4) – « Viser trop haut de gamme sans marché correspondant. »
Des 4 étoiles, on ne voit plus que cela dans les projets hôteliers qui se développent ici et là, dans les villes comme dans les campagnes. Cela flatte les élus pour le rayonnement et la valorisation de leur destination, cela fait sortir l’hôtel du lot et le distingue, on croit pouvoir toucher un public qui n’existe pas et n’existera pas davantage. Comme déjà expliqué, la présence d’une clientèle pour cette gamme, qui paie le juste prix, est rarement en suffisance. Quand elle est présente, il y a déjà le plus souvent foule de concurrents ancrés sur le même positionnement. C’est donc déclarer la guerre aux autres en se rajoutant sur le marché. Seule exception, si l’offre concurrente est très dépassée, vieillotte et décevante.

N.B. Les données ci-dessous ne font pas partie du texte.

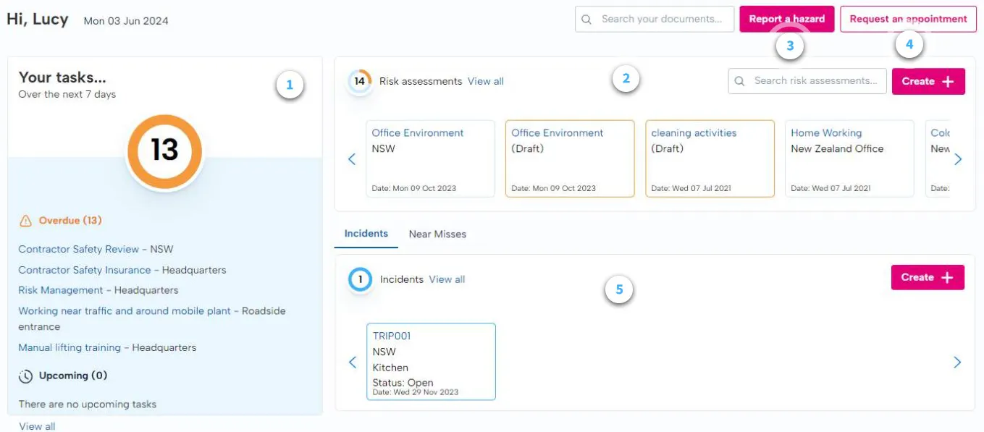This screenshot has height=432, width=984.
Task: Click the overdue warning triangle icon
Action: pyautogui.click(x=26, y=221)
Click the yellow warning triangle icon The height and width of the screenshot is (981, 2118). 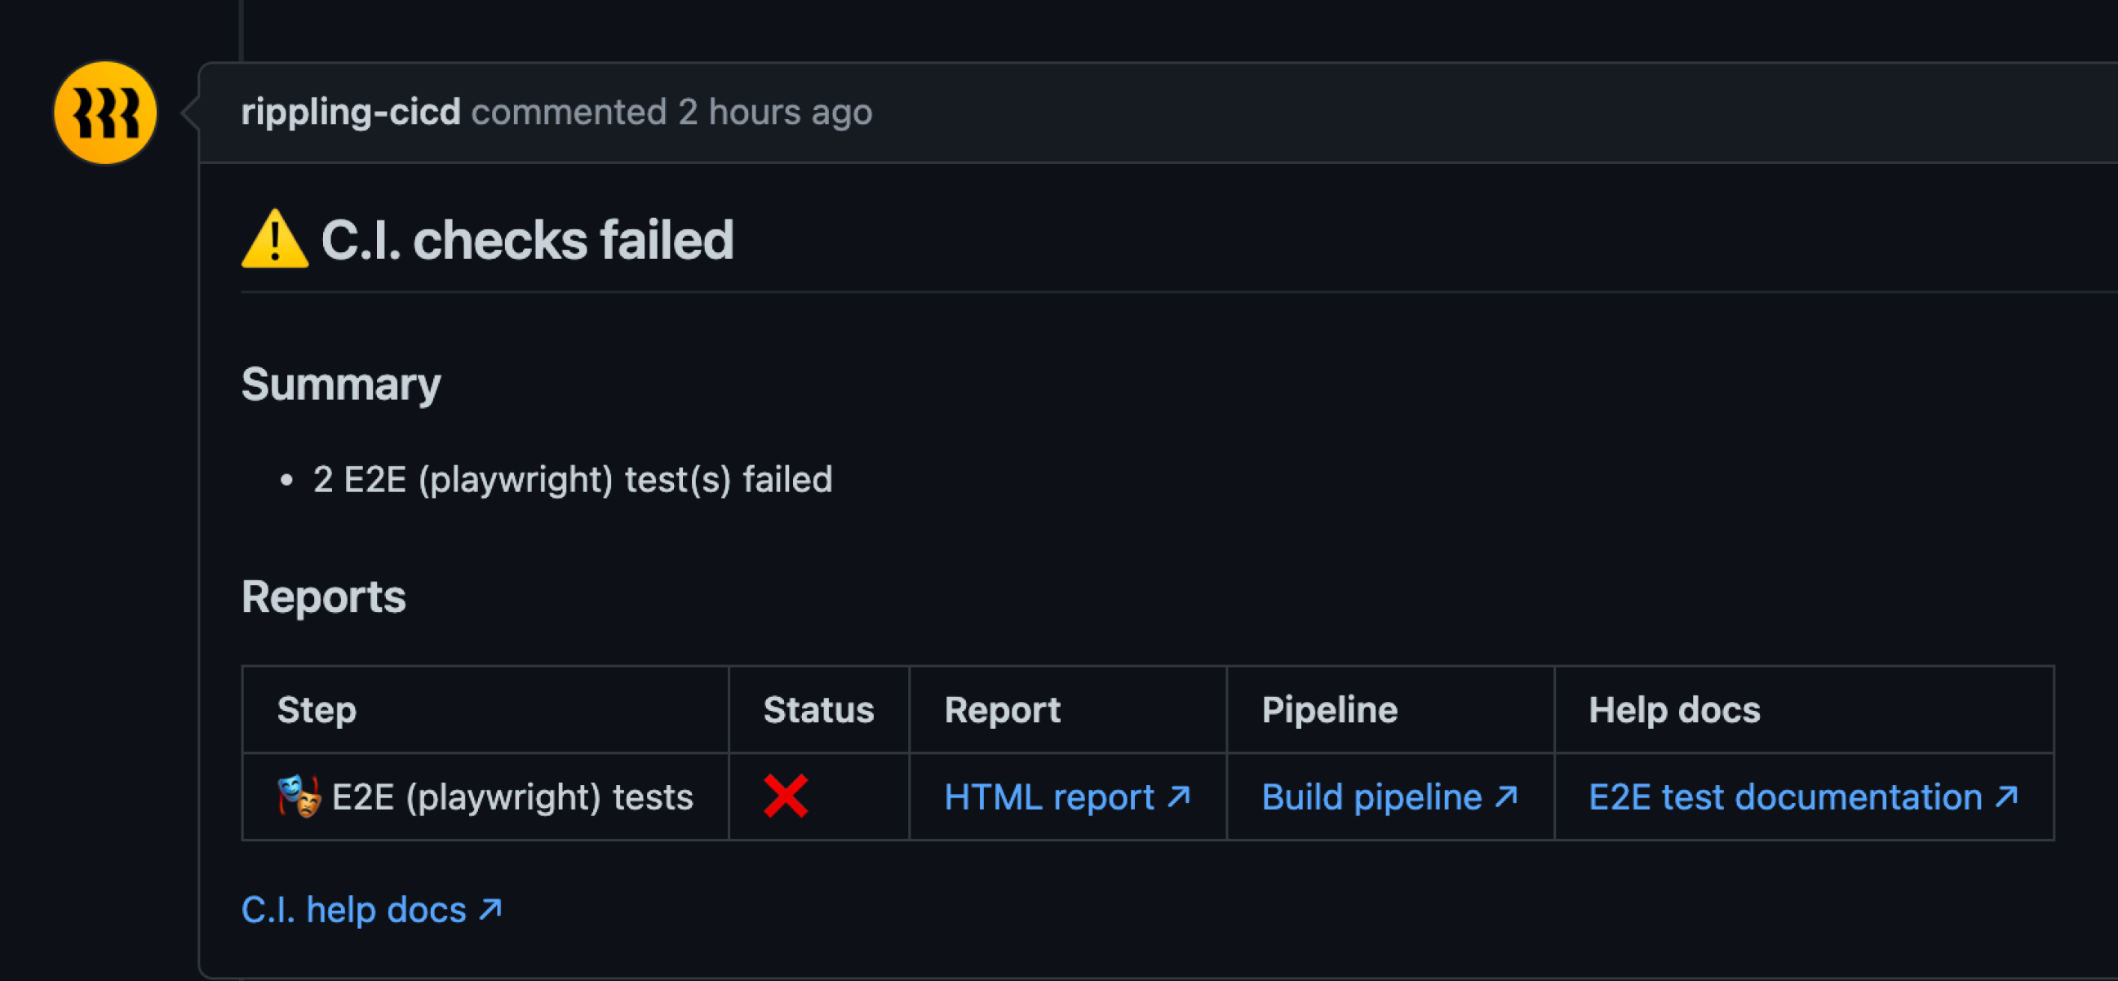coord(275,239)
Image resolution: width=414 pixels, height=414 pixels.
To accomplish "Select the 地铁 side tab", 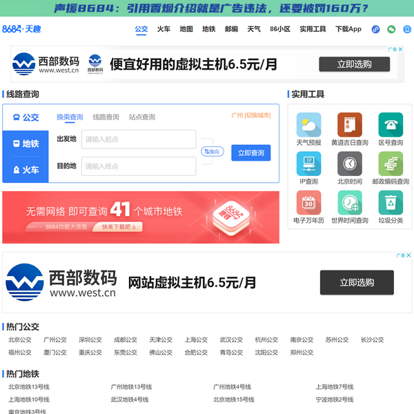I will 26,144.
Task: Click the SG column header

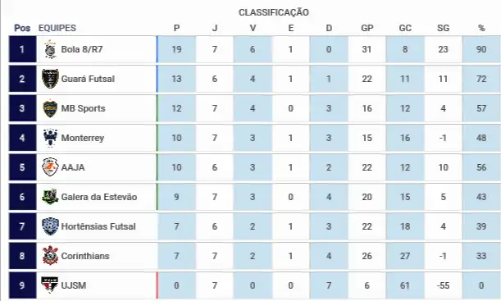Action: click(443, 28)
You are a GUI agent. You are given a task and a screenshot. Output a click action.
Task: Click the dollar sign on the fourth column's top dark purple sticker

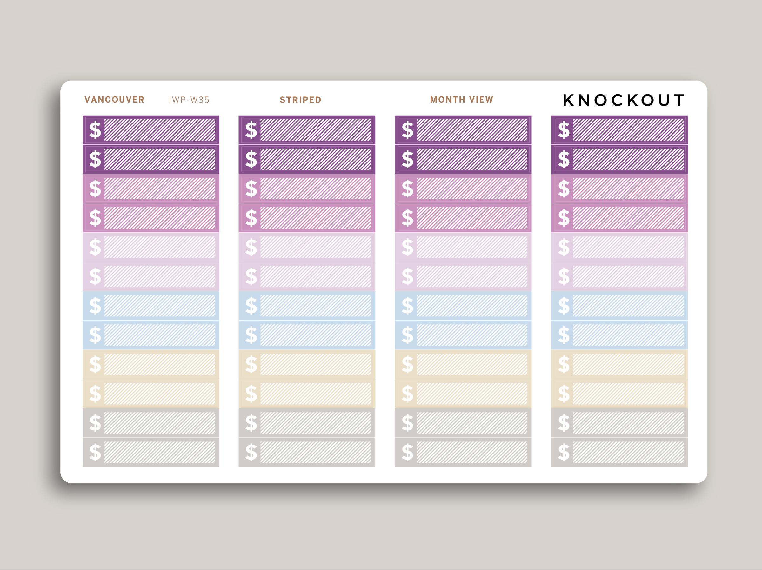click(564, 130)
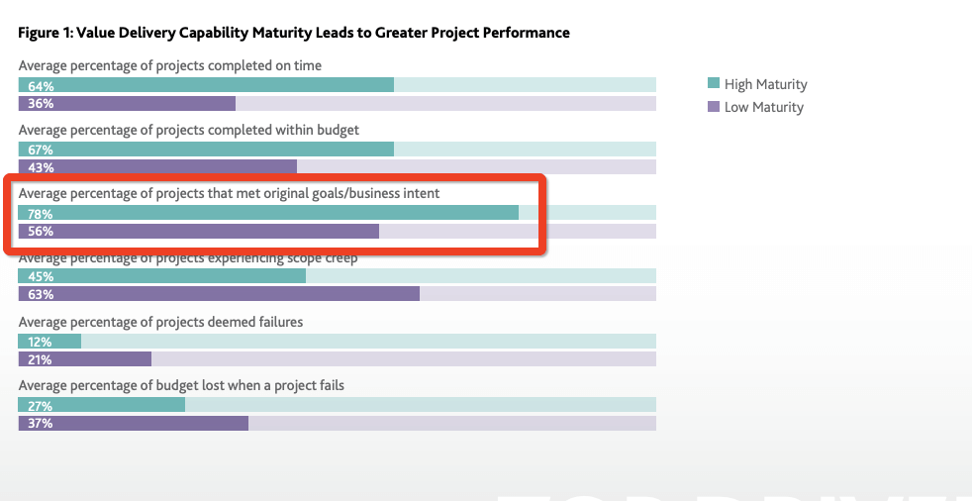Image resolution: width=972 pixels, height=501 pixels.
Task: Select the 43% within-budget bar
Action: (x=157, y=166)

Mais, on prend le risque en tant que porteur de nouveau projet que cela change après un réveil des hôteliers.
En résumé, il est certes plaisant de voir arriver de nouveaux hôtels dans une destination, en les espérant confortables, bien pensés et satisfaisants pour la clientèle. Mais, la réalité économique reprend toujours le dessus. Si l’économie ou le tourisme local ne sont pas en expansion, avec des besoins validés et étalés dans le temps de chambres supplémentaires, on fonce droit dans le mur. Personne en outre ne sera gagnant.

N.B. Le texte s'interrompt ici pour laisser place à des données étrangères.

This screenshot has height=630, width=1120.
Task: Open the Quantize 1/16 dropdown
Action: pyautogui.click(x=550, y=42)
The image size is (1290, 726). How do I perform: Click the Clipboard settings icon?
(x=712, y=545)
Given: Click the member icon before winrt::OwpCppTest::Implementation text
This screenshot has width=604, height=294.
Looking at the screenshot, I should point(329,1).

Sauf à vouloir ou accepter l’idée que les hôtels fragilisés disparaissent. Sans oublier que les nouveaux hôtels, souvent trop coûteux en investissement, auront peut-être eux aussi des difficultés à trouver leur rentabilité et leur retour sur investissement.

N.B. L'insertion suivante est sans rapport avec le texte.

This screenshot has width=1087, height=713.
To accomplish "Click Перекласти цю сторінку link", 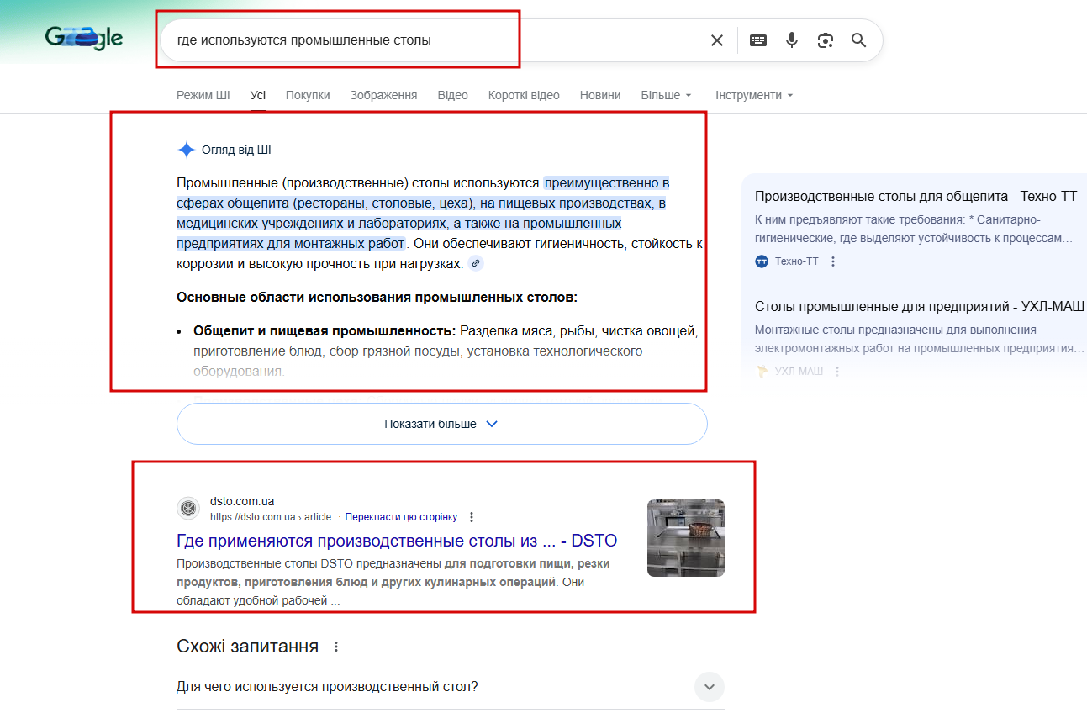I will (x=401, y=517).
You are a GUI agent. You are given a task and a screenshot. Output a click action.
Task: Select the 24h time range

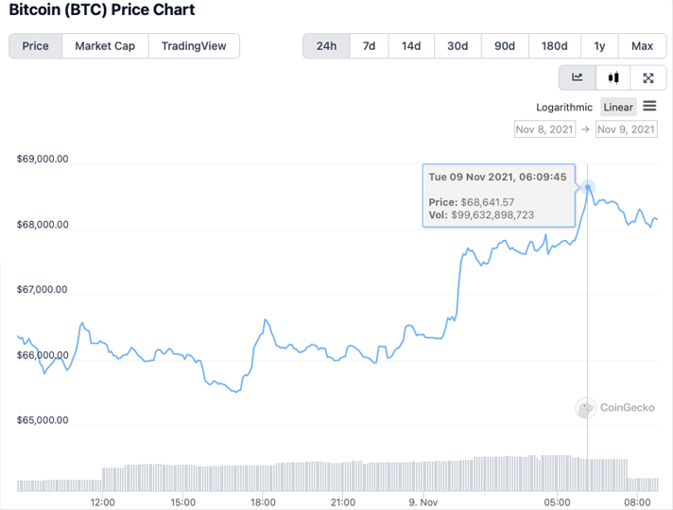click(326, 46)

A moins que la destination, notamment sous l’impulsion des pouvoirs publics, parvienne à créer une demande supplétive en tourisme d’affaires et de loisirs pour compenser cette offre additionnelle. Mais, cela reste toujours très hypothétique, voire utopique sur du court terme, voire tout simplement négligé.
Une étude de marché professionnelle doit être capable d’appréhender cette situation et avertir sur les dangers de la création de trop d’hôtels nouveaux. Parfois, vaudrait-il mieux aider les hôteliers méritants à moderniser de manière consistante leur offre plutôt que de partir dans une fuite en avant par des créations tous azimuts.
Un hôtel qui se crée est là pour un moment. Sauf si tout se termine mal pour lui.
Il ne s’agit pas ici d’un scénario catastrophe mais bien d’une situation réelle que l’on peut observer dans de nombreuses villes ou destinations.